━━ Records to process ━━
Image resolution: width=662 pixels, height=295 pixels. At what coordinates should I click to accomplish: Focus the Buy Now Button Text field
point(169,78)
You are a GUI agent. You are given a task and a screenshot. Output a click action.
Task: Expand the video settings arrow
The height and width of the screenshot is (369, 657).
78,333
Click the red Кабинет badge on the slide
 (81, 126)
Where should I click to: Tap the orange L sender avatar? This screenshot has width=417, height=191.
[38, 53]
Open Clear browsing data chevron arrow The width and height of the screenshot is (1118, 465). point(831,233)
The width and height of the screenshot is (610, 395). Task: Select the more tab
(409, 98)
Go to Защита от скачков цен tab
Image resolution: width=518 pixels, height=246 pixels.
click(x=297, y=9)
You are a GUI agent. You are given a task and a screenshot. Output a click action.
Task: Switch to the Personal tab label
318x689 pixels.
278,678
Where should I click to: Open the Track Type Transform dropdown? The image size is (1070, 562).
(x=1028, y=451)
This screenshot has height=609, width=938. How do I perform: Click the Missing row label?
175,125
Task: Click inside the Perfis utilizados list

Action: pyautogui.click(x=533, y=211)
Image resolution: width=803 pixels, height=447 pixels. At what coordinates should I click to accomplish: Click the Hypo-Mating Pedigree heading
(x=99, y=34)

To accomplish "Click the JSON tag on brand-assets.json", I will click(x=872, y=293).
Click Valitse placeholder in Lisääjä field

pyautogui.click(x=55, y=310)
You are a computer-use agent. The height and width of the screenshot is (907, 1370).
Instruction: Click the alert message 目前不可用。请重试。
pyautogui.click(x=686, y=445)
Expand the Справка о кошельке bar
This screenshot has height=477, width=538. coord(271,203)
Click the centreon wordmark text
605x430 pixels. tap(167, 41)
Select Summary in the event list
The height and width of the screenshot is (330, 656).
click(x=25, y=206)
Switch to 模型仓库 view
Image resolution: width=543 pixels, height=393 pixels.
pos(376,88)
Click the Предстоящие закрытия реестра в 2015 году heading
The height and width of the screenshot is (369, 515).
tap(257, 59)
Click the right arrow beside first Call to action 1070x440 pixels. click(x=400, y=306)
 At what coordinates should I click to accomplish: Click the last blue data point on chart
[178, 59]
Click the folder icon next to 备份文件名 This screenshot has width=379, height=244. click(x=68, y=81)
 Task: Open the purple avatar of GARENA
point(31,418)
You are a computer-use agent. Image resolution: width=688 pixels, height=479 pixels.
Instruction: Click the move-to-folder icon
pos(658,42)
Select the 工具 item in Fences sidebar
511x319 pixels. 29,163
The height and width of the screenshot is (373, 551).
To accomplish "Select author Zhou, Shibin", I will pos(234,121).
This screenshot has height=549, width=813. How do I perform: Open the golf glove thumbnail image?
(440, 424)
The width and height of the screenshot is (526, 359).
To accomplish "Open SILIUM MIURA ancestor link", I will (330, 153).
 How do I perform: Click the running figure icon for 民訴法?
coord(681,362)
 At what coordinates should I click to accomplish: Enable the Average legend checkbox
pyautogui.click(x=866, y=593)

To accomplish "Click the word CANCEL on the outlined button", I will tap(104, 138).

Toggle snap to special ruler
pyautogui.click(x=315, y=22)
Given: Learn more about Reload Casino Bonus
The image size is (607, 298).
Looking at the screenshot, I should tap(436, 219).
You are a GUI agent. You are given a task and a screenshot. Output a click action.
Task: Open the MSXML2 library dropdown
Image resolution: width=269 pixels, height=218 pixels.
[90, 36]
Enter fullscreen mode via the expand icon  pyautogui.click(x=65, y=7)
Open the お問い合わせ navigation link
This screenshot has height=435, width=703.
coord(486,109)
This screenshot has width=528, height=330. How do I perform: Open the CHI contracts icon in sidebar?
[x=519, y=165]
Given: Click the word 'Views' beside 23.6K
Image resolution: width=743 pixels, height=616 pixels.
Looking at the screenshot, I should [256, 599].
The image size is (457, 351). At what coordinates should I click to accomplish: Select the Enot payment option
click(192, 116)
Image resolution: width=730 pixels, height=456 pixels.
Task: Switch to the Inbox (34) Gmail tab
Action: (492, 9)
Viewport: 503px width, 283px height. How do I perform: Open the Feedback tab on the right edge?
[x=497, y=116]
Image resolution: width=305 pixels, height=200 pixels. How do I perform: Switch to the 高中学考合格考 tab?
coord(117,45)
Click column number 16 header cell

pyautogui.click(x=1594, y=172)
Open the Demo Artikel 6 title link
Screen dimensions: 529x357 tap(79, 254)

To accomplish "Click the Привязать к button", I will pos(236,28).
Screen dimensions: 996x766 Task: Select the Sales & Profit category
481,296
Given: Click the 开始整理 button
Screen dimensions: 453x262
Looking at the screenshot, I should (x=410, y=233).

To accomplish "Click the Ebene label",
━━━
▸ Problem to work on
The full set of entries should be transcribed exactly.

▸ Written answer
Image resolution: width=662 pixels, height=295 pixels. At what coordinates should I click to accomplish: Focus the Buy Now Button Text field
point(169,78)
You are a GUI agent. You are given a task and a screenshot. Output a click action.
Task: Expand the video settings arrow
The height and width of the screenshot is (369, 657).
78,333
Click the red Кабинет badge on the slide
 (81, 126)
Where should I click to: Tap the orange L sender avatar? This screenshot has width=417, height=191.
[38, 53]
Open Clear browsing data chevron arrow The width and height of the screenshot is (1118, 465). point(831,233)
The width and height of the screenshot is (610, 395). Task: Select the more tab
(409, 98)
Go to Защита от скачков цен tab
Image resolution: width=518 pixels, height=246 pixels.
click(x=297, y=9)
You are a GUI agent. You are given a task and a screenshot. Output a click action.
Task: Switch to the Personal tab label
318x689 pixels.
278,678
Where should I click to: Open the Track Type Transform dropdown? The image size is (1070, 562).
(x=1028, y=451)
This screenshot has height=609, width=938. How do I perform: Click the Missing row label?
175,125
Task: Click inside the Perfis utilizados list

Action: pyautogui.click(x=533, y=211)
Image resolution: width=803 pixels, height=447 pixels. At what coordinates should I click to accomplish: Click the Hypo-Mating Pedigree heading
(x=99, y=34)

To accomplish "Click the JSON tag on brand-assets.json", I will click(x=872, y=293).
Click Valitse placeholder in Lisääjä field

pyautogui.click(x=55, y=310)
You are a computer-use agent. The height and width of the screenshot is (907, 1370).
Instruction: Click the alert message 目前不可用。请重试。
pyautogui.click(x=686, y=445)
Expand the Справка о кошельке bar
This screenshot has height=477, width=538. coord(271,203)
Click the centreon wordmark text
605x430 pixels. tap(167, 41)
Select Summary in the event list
The height and width of the screenshot is (330, 656).
click(x=25, y=206)
Switch to 模型仓库 view
Image resolution: width=543 pixels, height=393 pixels.
pos(376,88)
Click the Предстоящие закрытия реестра в 2015 году heading
The height and width of the screenshot is (369, 515).
tap(257, 59)
Click the right arrow beside first Call to action 1070x440 pixels. click(x=400, y=306)
 At what coordinates should I click to accomplish: Click the last blue data point on chart
[178, 59]
Click the folder icon next to 备份文件名 This screenshot has width=379, height=244. click(x=68, y=81)
 Task: Open the purple avatar of GARENA
point(31,418)
You are a computer-use agent. Image resolution: width=688 pixels, height=479 pixels.
Instruction: Click the move-to-folder icon
pos(658,42)
Select the 工具 item in Fences sidebar
511x319 pixels. 29,163
The height and width of the screenshot is (373, 551).
To accomplish "Select author Zhou, Shibin", I will pos(234,121).
This screenshot has height=549, width=813. How do I perform: Open the golf glove thumbnail image?
(440, 424)
The width and height of the screenshot is (526, 359).
To accomplish "Open SILIUM MIURA ancestor link", I will (330, 153).
 How do I perform: Click the running figure icon for 民訴法?
coord(681,362)
 At what coordinates should I click to accomplish: Enable the Average legend checkbox
pyautogui.click(x=866, y=593)

To accomplish "Click the word CANCEL on the outlined button", I will tap(104, 138).

Toggle snap to special ruler
pyautogui.click(x=315, y=22)
Given: Learn more about Reload Casino Bonus
The image size is (607, 298).
Looking at the screenshot, I should tap(436, 219).
You are a GUI agent. You are given a task and a screenshot. Output a click action.
Task: Open the MSXML2 library dropdown
Image resolution: width=269 pixels, height=218 pixels.
[90, 36]
Enter fullscreen mode via the expand icon  pyautogui.click(x=65, y=7)
Open the お問い合わせ navigation link
This screenshot has height=435, width=703.
coord(486,109)
This screenshot has width=528, height=330. How do I perform: Open the CHI contracts icon in sidebar?
[x=519, y=165]
Given: Click the word 'Views' beside 23.6K
Image resolution: width=743 pixels, height=616 pixels.
Looking at the screenshot, I should [256, 599].
The image size is (457, 351). At what coordinates should I click to accomplish: Select the Enot payment option
click(192, 116)
Image resolution: width=730 pixels, height=456 pixels.
Task: Switch to the Inbox (34) Gmail tab
Action: (492, 9)
Viewport: 503px width, 283px height. How do I perform: Open the Feedback tab on the right edge?
[x=497, y=116]
Image resolution: width=305 pixels, height=200 pixels. How do I perform: Switch to the 高中学考合格考 tab?
coord(117,45)
Click column number 16 header cell

pyautogui.click(x=1594, y=172)
Open the Demo Artikel 6 title link
Screen dimensions: 529x357 tap(79, 254)

To accomplish "Click the Привязать к button", I will pos(236,28).
Screen dimensions: 996x766 Task: Select the Sales & Profit category
481,296
Given: Click the 开始整理 button
Screen dimensions: 453x262
Looking at the screenshot, I should (x=410, y=233).

To accomplish "Click the Ebene label",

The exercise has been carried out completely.